We can factor $$ \begin{aligned} 2207^2-4&=(2207-2)(2207+2)\\ &=2205\cdot2209\\ &=5\cdot441\cdot47^2\\ &=5\cdot21^2\cdot47^2. \end{aligned} $$ Therefore your equation implies that $x^8$ is one of $$ t_1=\frac{2207+ 987\sqrt5}2\qquad\text{or}\qquad t_2=\frac{2207-987\sqrt5}2. $$ Those are integers of the field $\Bbb{Q}(\sqrt5)$. Because $t_1t_2=1$ (the constant term of the quadratic $T^2-2207T+1=0$), they are inversers of each other and therefore units of the ring $\mathcal{O}=\Bbb{Z}[(1+\sqrt5)/2]$.
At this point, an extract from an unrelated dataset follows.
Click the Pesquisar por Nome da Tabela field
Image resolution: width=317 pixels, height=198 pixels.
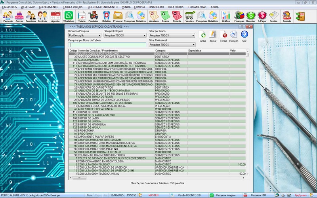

From the basics of algebraic number theory (or from the theory of Pell equations) we know that $t_1$ is a power of the fundamental unit $u=(1+\sqrt5)/2$ of the ring $\mathcal{O}$.

The given piece of information, $x=(a+b\sqrt c)/d$, for some integers $a,b,c,d$, implies that $x$ is an element of the field $\Bbb{Q}(\sqrt c)$. We already saw that $x^8$ is an element of $\Bbb{Q}(\sqrt5)$. So unless $c=5$ and $x$ is an eighth power in $\mathcal{O}$, our results imply that the minimal polynomial of $x$ would have degree $>2$. Therefore it is strongly implied that, by happenstance, $t_1$ is an eight power in $\mathcal{O}$ as well.

Then we can just do a bit of testing to see that $$ u^{16}=t_1. $$ Therefore $x=\pm u^{-2}$, and you seem to know how to eliminate the wrong alternatives.

With less theory you can just repeatedly denest $\root{8}\of t_1=\sqrt{\sqrt{\sqrt{t_1}}}$. This is, again, by luck (=read problem design). Bill Dubuque has explained a general method for denesting square roots, and you can apply that thrice here (in a sense you already did).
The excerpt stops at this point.